4. Payments in Respect of the Subordinate Loan.
(a) Except as expressly provided in this Agreement, all payments in respect of
the Subordinate Loan are subject and subordinate in all respects to all payments
due and payable in respect of the Senior Loan. For so long as there remains any
unpaid balance of the Senior Loan, Subordinate Lender agrees that it shall not
accept, and Cedar agrees that it shall not make, any payments on account of the
Subordinate Loan, other than (i) as provided in Section 4(b) below and (ii)

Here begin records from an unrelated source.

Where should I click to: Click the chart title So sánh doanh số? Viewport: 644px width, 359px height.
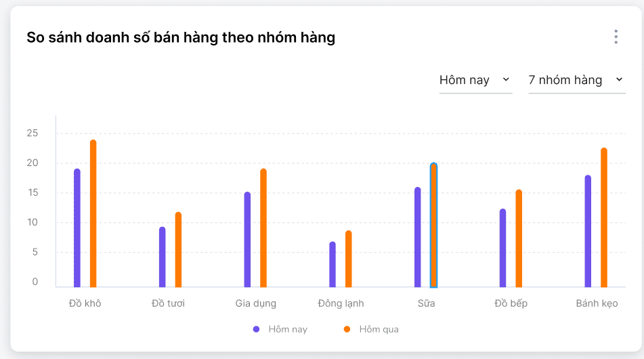181,37
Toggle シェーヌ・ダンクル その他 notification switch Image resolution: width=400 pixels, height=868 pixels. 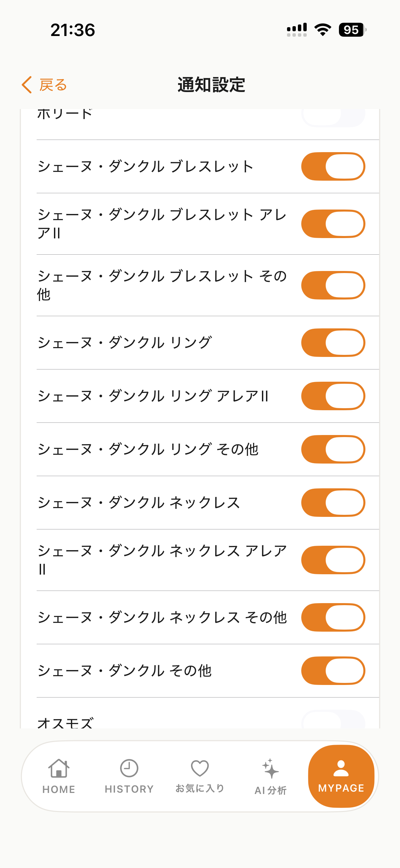[x=333, y=671]
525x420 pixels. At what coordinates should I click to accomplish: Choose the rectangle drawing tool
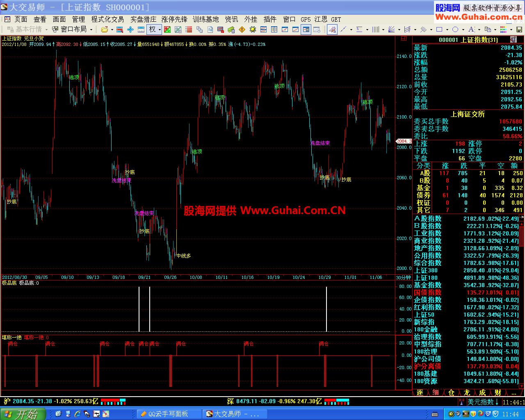pos(439,30)
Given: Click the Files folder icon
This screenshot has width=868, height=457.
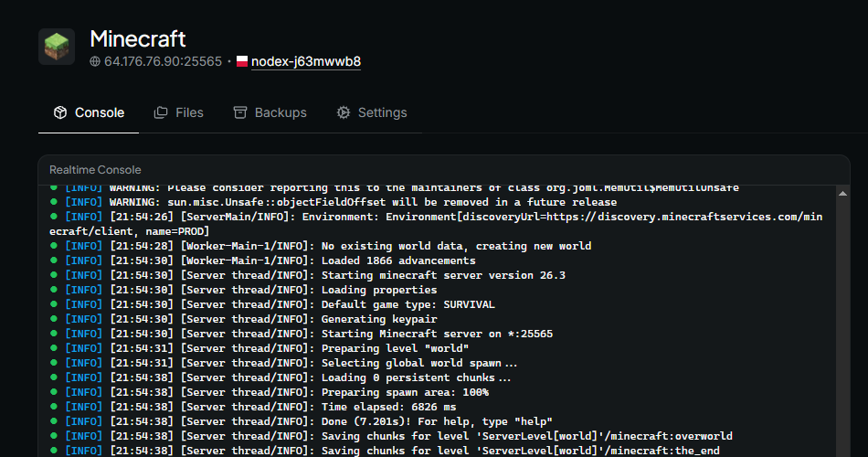Looking at the screenshot, I should [x=161, y=112].
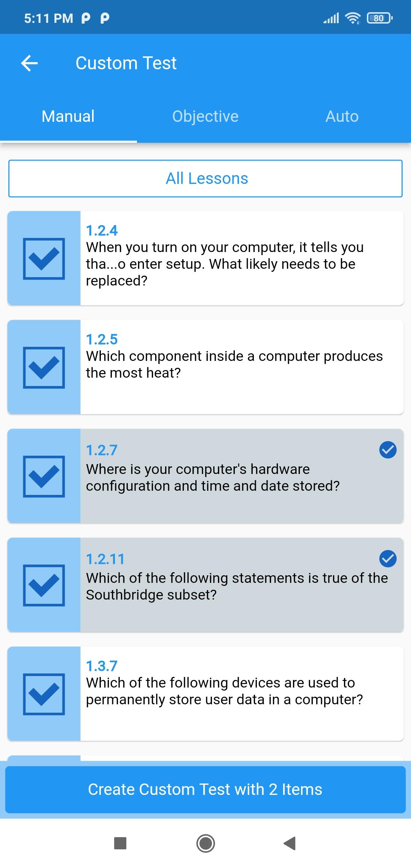Select the Manual tab
Viewport: 411px width, 868px height.
(68, 116)
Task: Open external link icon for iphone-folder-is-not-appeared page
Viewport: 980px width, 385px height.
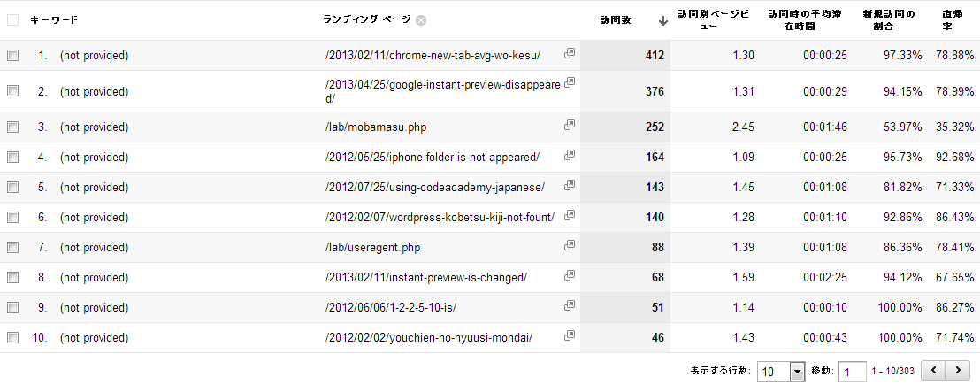Action: [x=570, y=156]
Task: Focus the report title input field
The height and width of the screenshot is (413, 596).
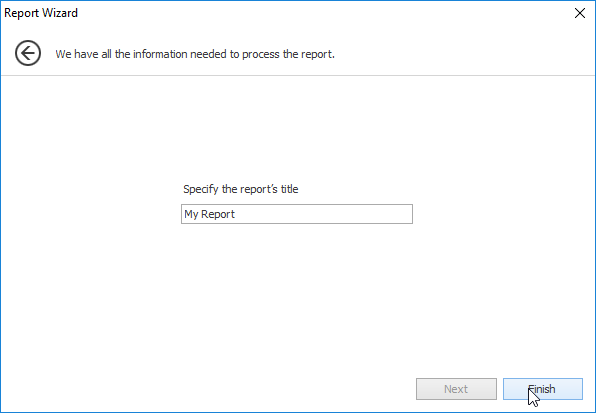Action: [x=296, y=214]
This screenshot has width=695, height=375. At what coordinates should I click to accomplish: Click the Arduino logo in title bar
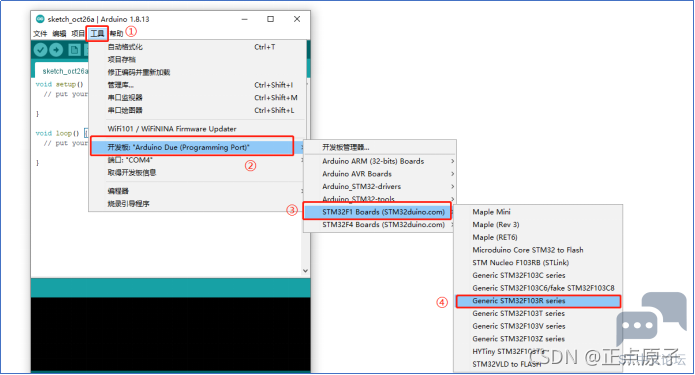pos(40,19)
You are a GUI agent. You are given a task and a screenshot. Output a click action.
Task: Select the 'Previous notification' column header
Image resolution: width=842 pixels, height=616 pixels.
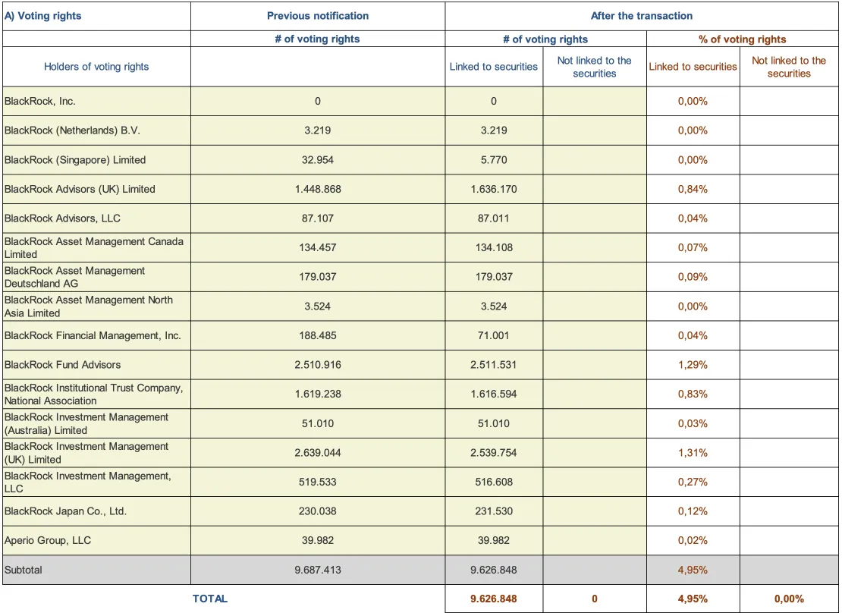(317, 15)
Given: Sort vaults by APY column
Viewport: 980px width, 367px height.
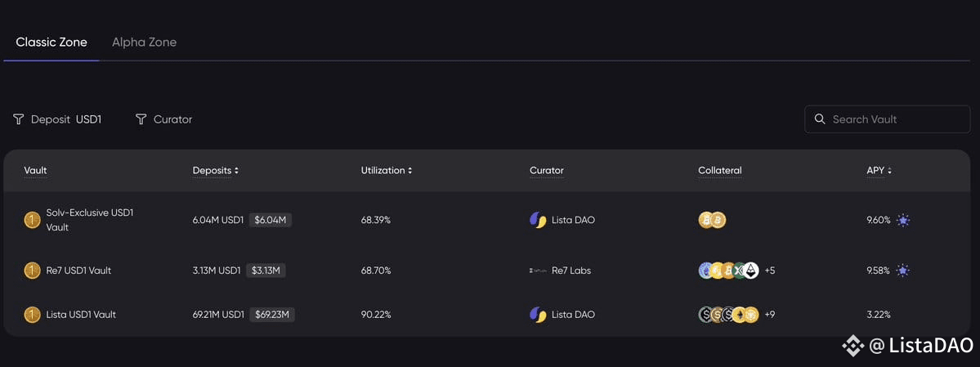Looking at the screenshot, I should pos(879,170).
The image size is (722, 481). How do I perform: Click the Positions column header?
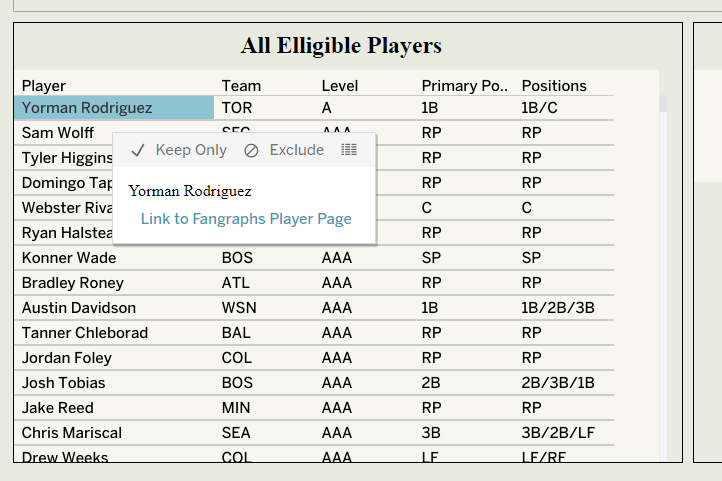554,86
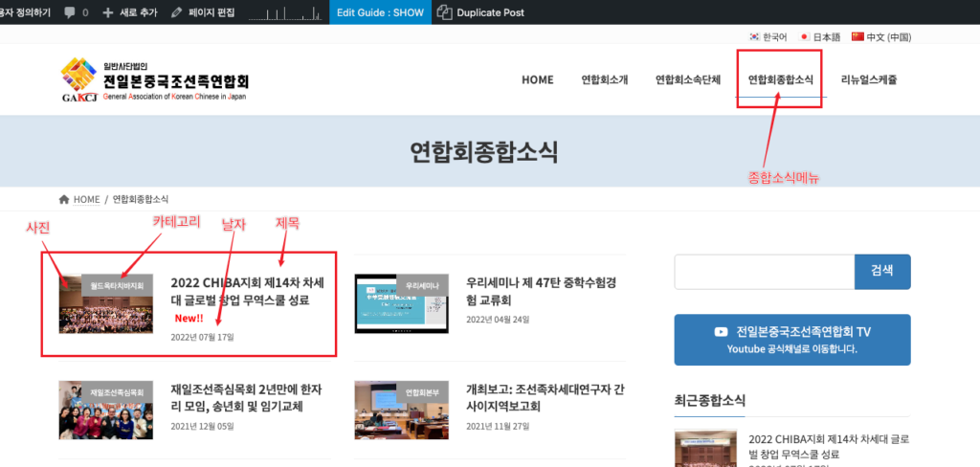Click the plus icon for 새로 추가
The height and width of the screenshot is (467, 980).
[x=108, y=12]
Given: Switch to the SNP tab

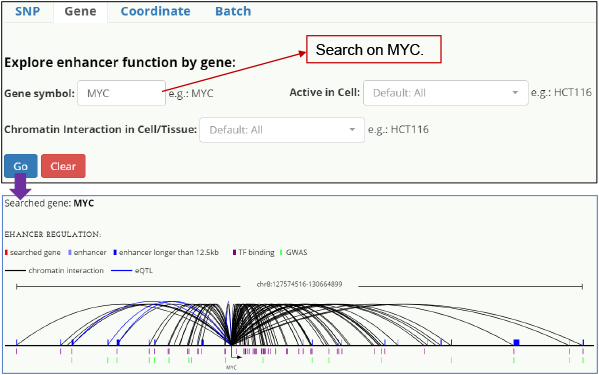Looking at the screenshot, I should (28, 11).
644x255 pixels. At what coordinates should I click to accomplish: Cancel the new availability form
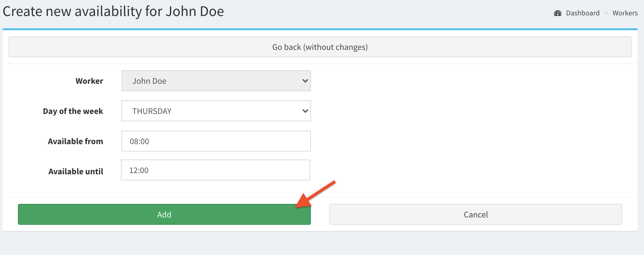pos(476,215)

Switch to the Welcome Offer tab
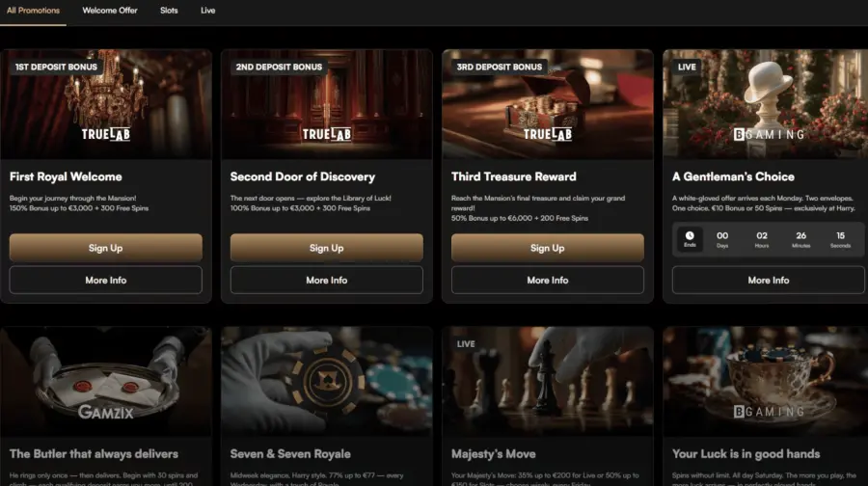(110, 11)
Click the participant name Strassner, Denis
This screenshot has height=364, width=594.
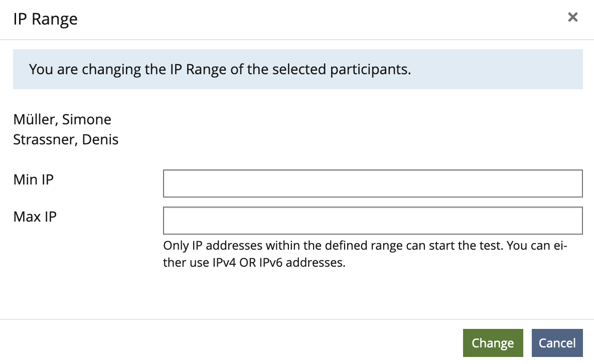(65, 139)
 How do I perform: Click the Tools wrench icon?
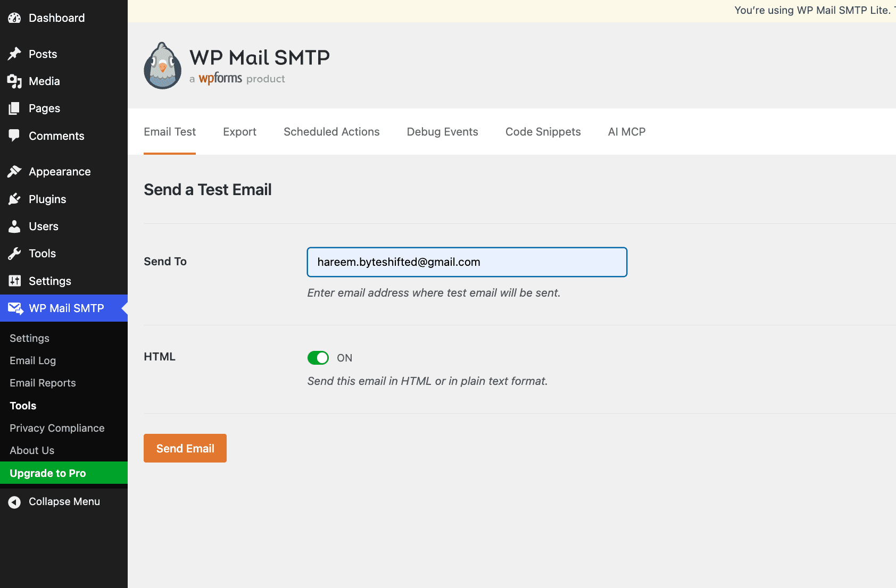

payments of interest, additional interest, principal and other sums payable
under the Subordinate Loan, as and when due and payable in accordance with the
terms and provisions of the Subordinate Loan Agreement and the other Subordinate
Loan Documents. Notwithstanding the foregoing, but subject to the provisions of
Sections 4(b) and 5(a) below, Subordinate Lender agrees that it shall not
accept, and Cedar agrees that it shall not make, any payments in respect of the
Subordinate Loan after receiving written notice from Senior Lender that an Event
of Default (as defined in the Senior Loan Agreement) has occurred under the
Senior Loan Documents, provided that Senior Lender shall not have accepted a
cure thereof, and any and all payments received by Subordinate Lender after such
notice shall be held in trust by Subordinate Lender and delivered to Senior
Lender, without demand therefor, promptly upon Subordinate Lender's receipt
thereof.
(b) Notwithstanding the provisions of the foregoing Section 4(a) above,
Subordinate Lender shall be entitled in all events to receive and apply solely
for the benefit of Subordinate Lender in accordance with the terms and
provisions of the Subordinate Loan Agreement, any and all revenues from and
proceeds of the Pledged Collateral, whether in connection with the sale or other
disposition thereof, or otherwise.
(c) Except in connection with any Equity Enforcement Action (as hereinafter
defined) and/or a Permitted Participation, Subordinate Lender shall not,
directly or indirectly, for so long as there remains any unpaid balance of the
Senior Loan, (i) sell, transfer or assign the Subordinate Loan or the
Subordinate Loan Documents, or any part thereof or any interest therein or (ii)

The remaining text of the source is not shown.